IMAGINE a scenario in which any one of Israel’s regional adversaries were to to assassinate the zionist state’s top governmental, military, scientific and intelligence figures.
We could anticipate the media storm of outrage, the menacing words from the leaders of Israel’s Nato allies, the instant bombardment from the vast armada of the US navy situated in the eastern Mediterranean.

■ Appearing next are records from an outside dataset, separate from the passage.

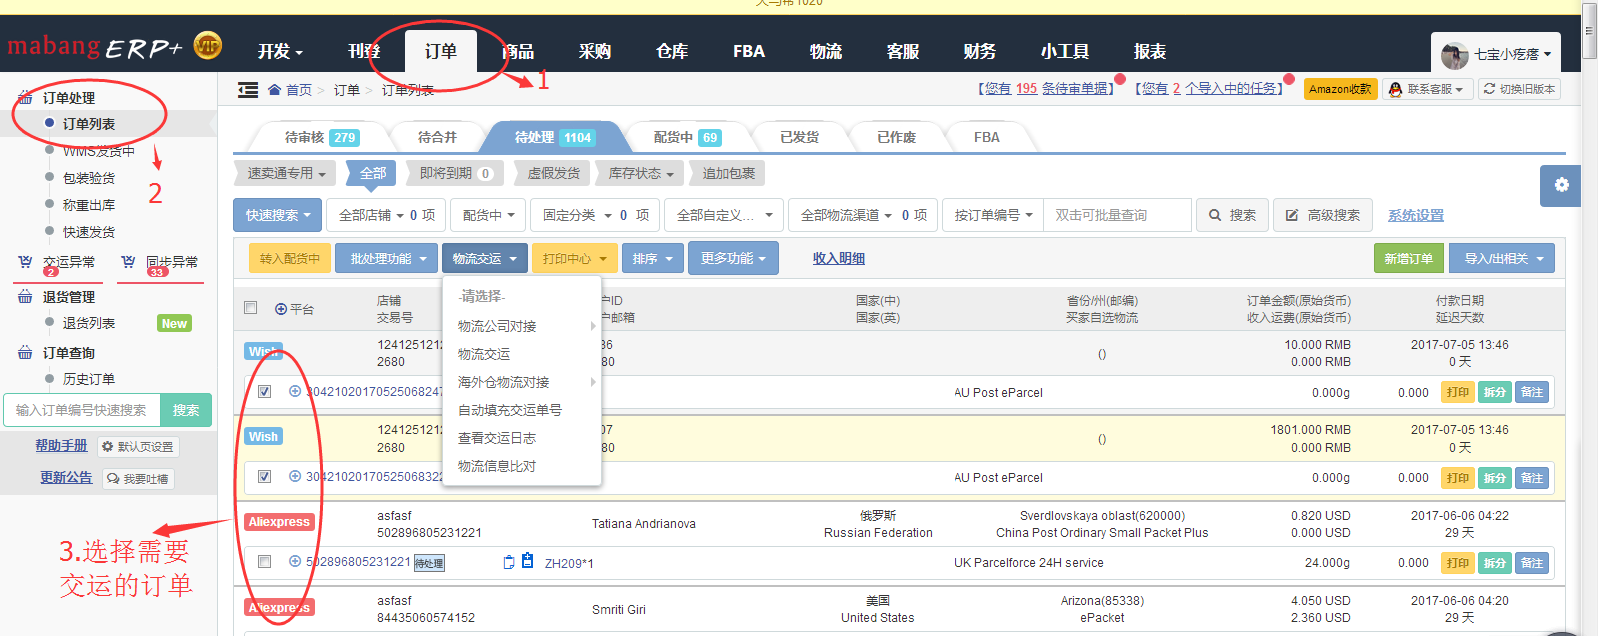
Task: Toggle the select-all checkbox in table header
Action: coord(251,308)
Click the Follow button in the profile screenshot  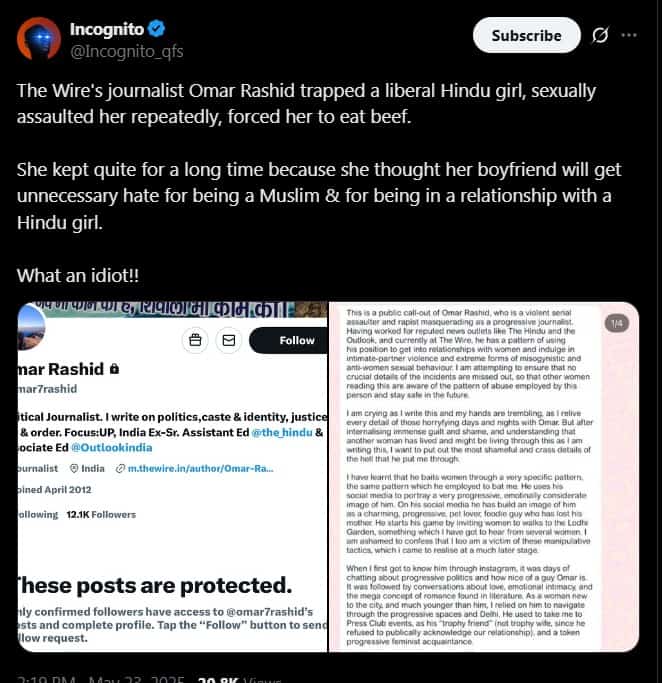pos(289,340)
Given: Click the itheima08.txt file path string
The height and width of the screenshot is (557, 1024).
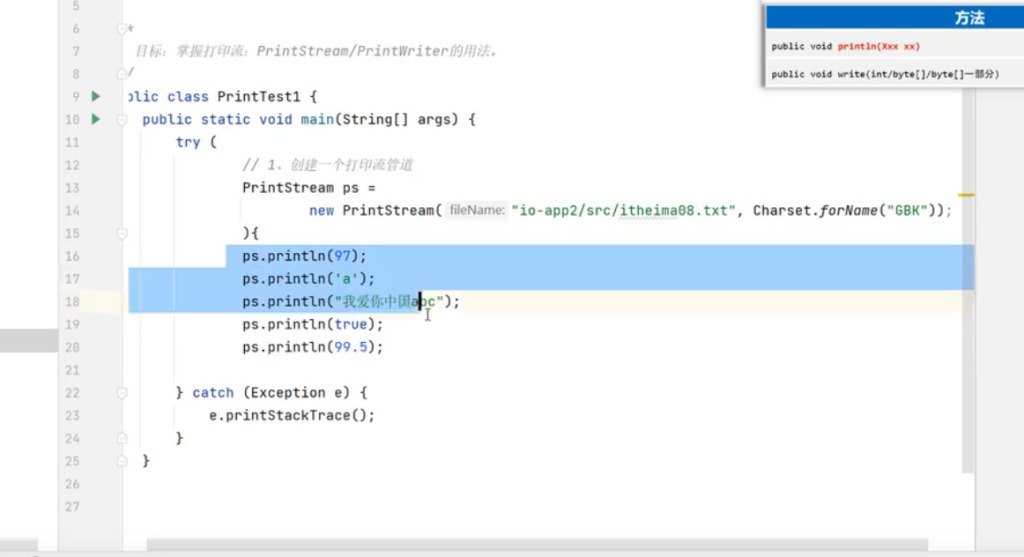Looking at the screenshot, I should (623, 211).
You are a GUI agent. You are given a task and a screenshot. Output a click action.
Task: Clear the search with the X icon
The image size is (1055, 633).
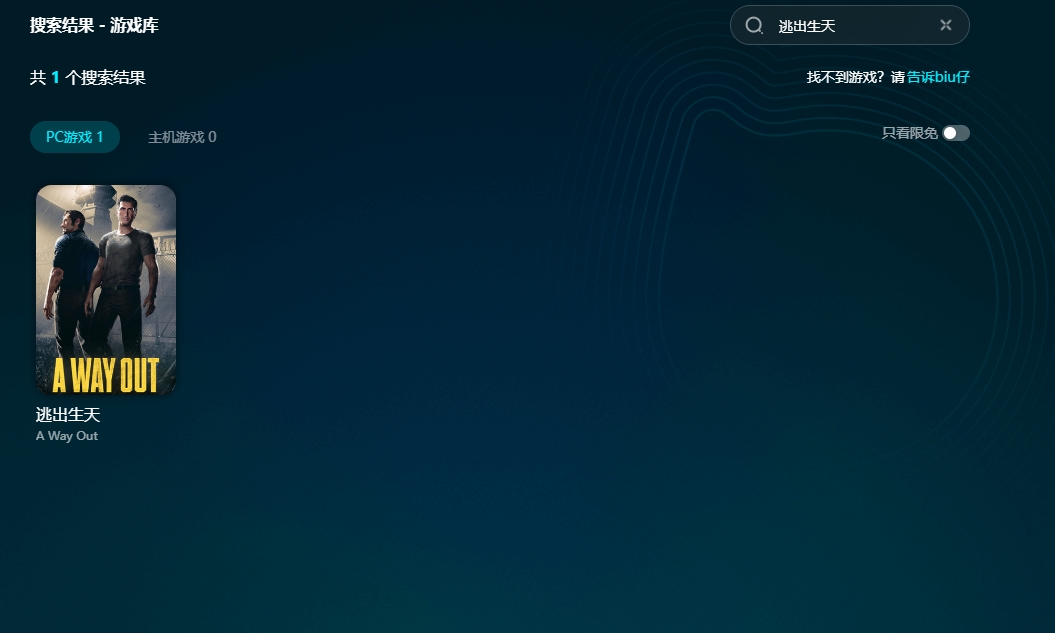(x=946, y=25)
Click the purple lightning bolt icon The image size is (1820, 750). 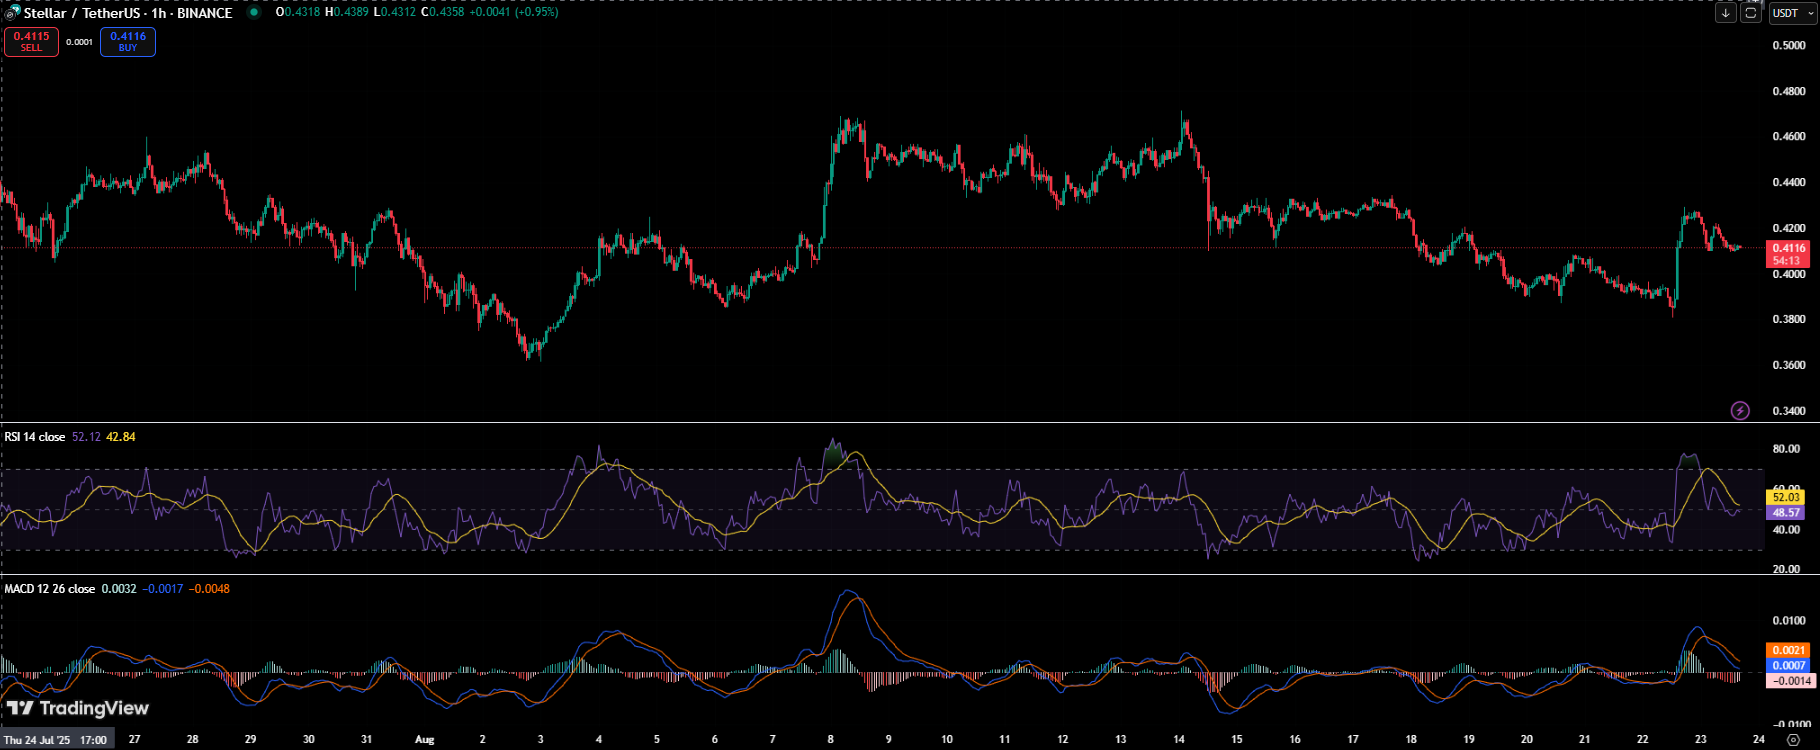pos(1740,410)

The skies over Cyprus would be darkened by repeated RAF sorties flying from the Akrotori basesimposed on this former British colonial possession.
From East Anglia US bombers would take off from “RAF” airfields, to be refuelled by Nato before dropping their ordnance on yet more unfortunates.

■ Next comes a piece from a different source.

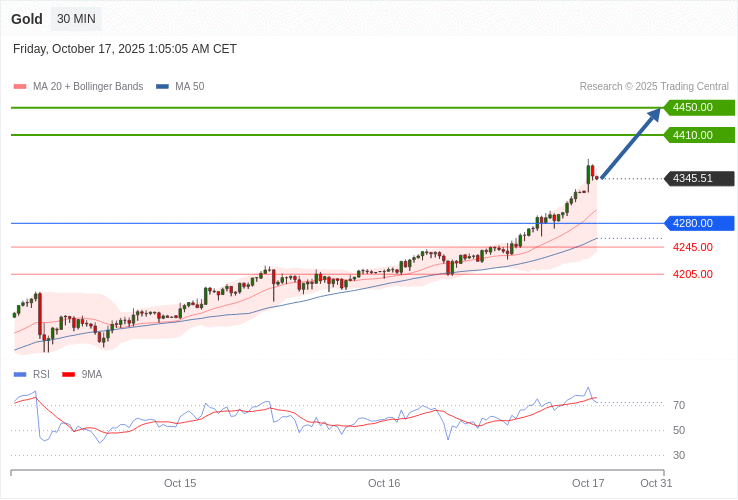This screenshot has width=738, height=500.
Task: Click the blue MA 50 legend swatch
Action: point(162,87)
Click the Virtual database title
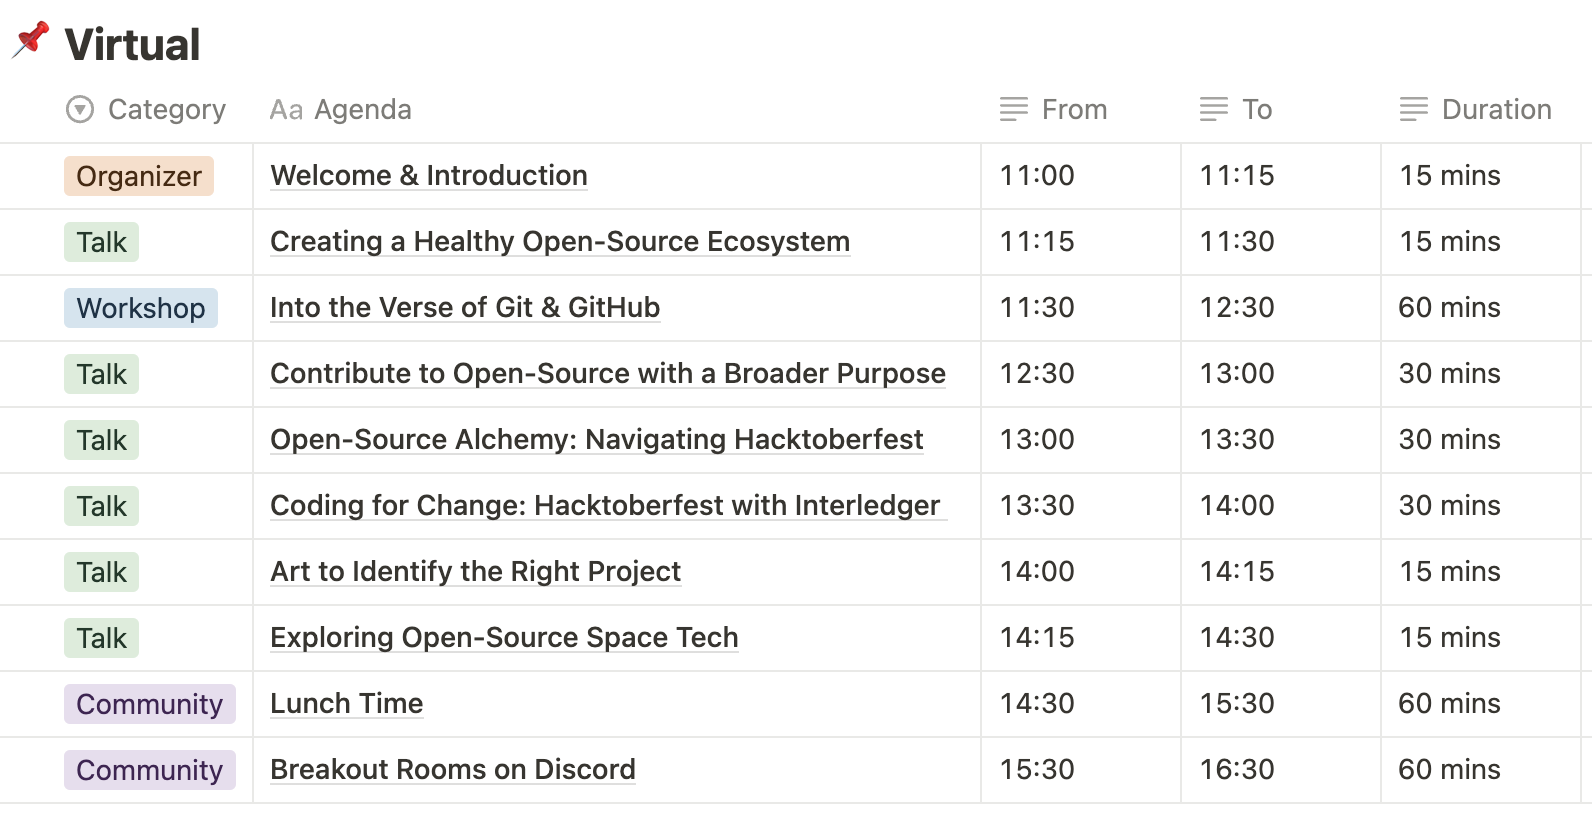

But when Israel conducts such an operation the political Establishment permits itself a few carefully chosen words urging restraint and de-escalation inflected with just enough comment by military and intelligence professionals to convey admiration at the skill and determination of their opposite numbers in the Israeli apparatus.
Such are the double standards that populate the dominant media and political narratives in the imperial alliance.
Save when recently the BBC carried reports of Gaza casualties without the obligatory description of the sources as the “Hamas-run” Health Ministry it highlighted the pervasive character of the thought-police regime that has so outraged the BBC’s own journalists.
A million people took to the streets in Tehran to mourn the those killed by the combined Israeli, US and British operation.
The idea that targeting the state, military, scientific and intelligence leaders of a state, however divided it people are along political lines, will result in regime change fits the mindset of our imperial elite, who think and act as if “the people” of every country are their playthings.
If a foreign state assassinated our prime minister, the heads of MI5, MI6 and GCHQ, our scientific leaders in nuclear engineering and the chiefs of the General Staff while killing dozens in a gratuitous attack on, say, Wandsworth prison, our response would be national unity to defend our sovereignty.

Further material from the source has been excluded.